Validation and Uncertainty
What an extraordinary conversation I had recently on Twitter. It started with Neil Killick’s statement that we should not consider our stories truly done until validated by actual use. This is a lovely thing, if we can manage it. While I’ve not set such a bold declaration of “done,” I’ve certainly advocated for testing the benefit of what we build in actual use. Deriving user stories from hypothesis of what the users will do, and then measuring actual use against that hypothesis is a very powerful means of producing the right thing—more powerful than any Product Owner or Marketing Manager could otherwise dream up.
While I often recommend such an approach as part of “Lean Startup in the Enterprise,” when I hear someone else say it, it’s easier to think of potential problems. Paul Boos says it’s “balanced insight.” I fear it’s me being contrary, but I do like to examine multiple sides of a question when I can. In any event, such conversations help me to think deeper about an issue.
The first situation I considered was the solar calibrator for Landsat VII. When you only get one launch date, it’s a bit hard to work incrementally, validating the value with each increment. Instead, we must validate as best we can prior to our single irrevocable commitment. This involves quite a bit of inference from previous satellites, and from phenomena we can measure on earth. We must also predict future conditions as best we can, so that we can plan for both expected conditions and anomalies that we can envision. This is an extreme situation, and it’s quite possible we’ll utterly fail.
So, the conversation turned to ecommerce systems. Surely we can measure user behavior and know what effect a change makes. We can measure the behavior, all right, but even without making any change, we may notice a lot of variance in that behavior. If a variance of 5% to 10% can be expected week-over-week in some measured behavior, then a change that might produce a 1% to 2% change is very hard to detect.
The obvious answer is to maintain a control group. If we present some users with an unchanged system and others with the change, then we can measure the normal variation in the control group and the normal variation plus the variation specific to the change in the experimental group. Given a sufficient number of users, the normal variation should be equal between the two groups.
Is, however, the specific variation a lasting phenomena in response to the essence of the change, or is it transient behavior triggered by the fact that there was a change? In spite of the Hawthorne Effect being a legend based on poor experimental design, novelty does attract interest.
When we gain in one respect, we lose in another. With either of these methods, there may be errors in what we think we know about them. And any time we segment, we’re reducing the quantity in a study group, increasing the chance that our measurements may be due to random chance rather than the change we are studying.
The use of statistics can help us estimate whether or not a variation is specific or random. It can tell us whether the change is statistically significant, and what is our confidence level that it’s not random. It cannot, however, assure us of our conclusions.

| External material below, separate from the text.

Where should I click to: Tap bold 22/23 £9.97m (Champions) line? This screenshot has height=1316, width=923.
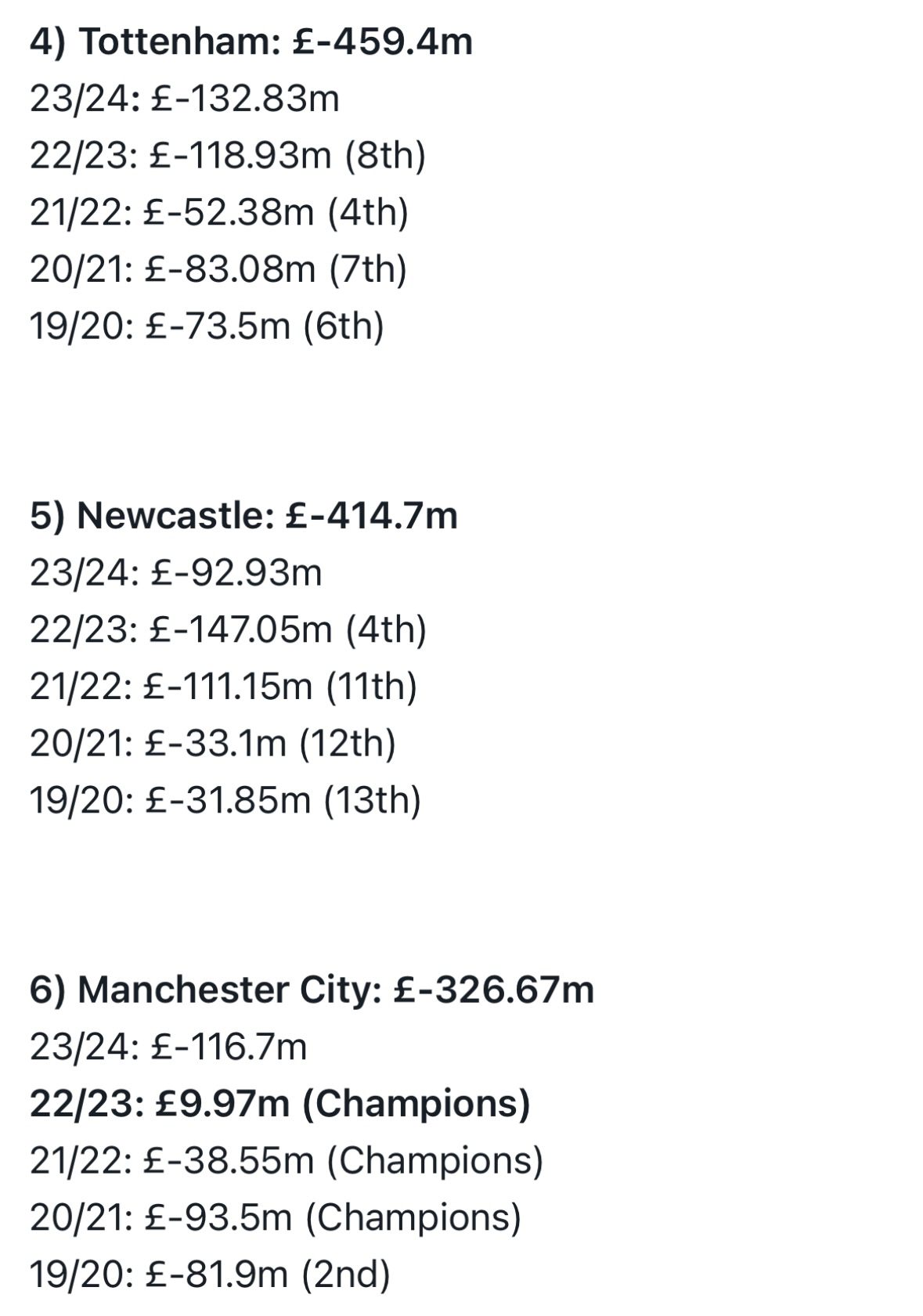pos(280,1104)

Statistics also can only alert us to correlation, not to causation. The behavior change we notice may be due to an overlooked difference that accompanies the difference we’re attempting to measure. If we’re not very careful, then there may be systemic bias that we don’t notice, and we make the wrong presumption from the evidence.
In the world of commerce, we rarely have the opportunity to repeat our experiments to see if they’re repeatable. We want to keep progressing, and so we lose the baseline conditions that would allow us to repeat. Also, our system is just a small part of the daily life of a potential customer. It’s just a small part of the larger system made up of all the other small systems they use. Those other systems also have the capability to change the user’s behavior with our system. Perhaps they change how the user perceives our system can be operated, or sets a different standard for what is considered acceptable.
The world is a bit unpredictable. In the end, we seem to be measuring what happened against what we estimate would have happened, otherwise. Sometimes it may seem very clear to us; sometimes murky. Always we have the possibility of fooling ourselves.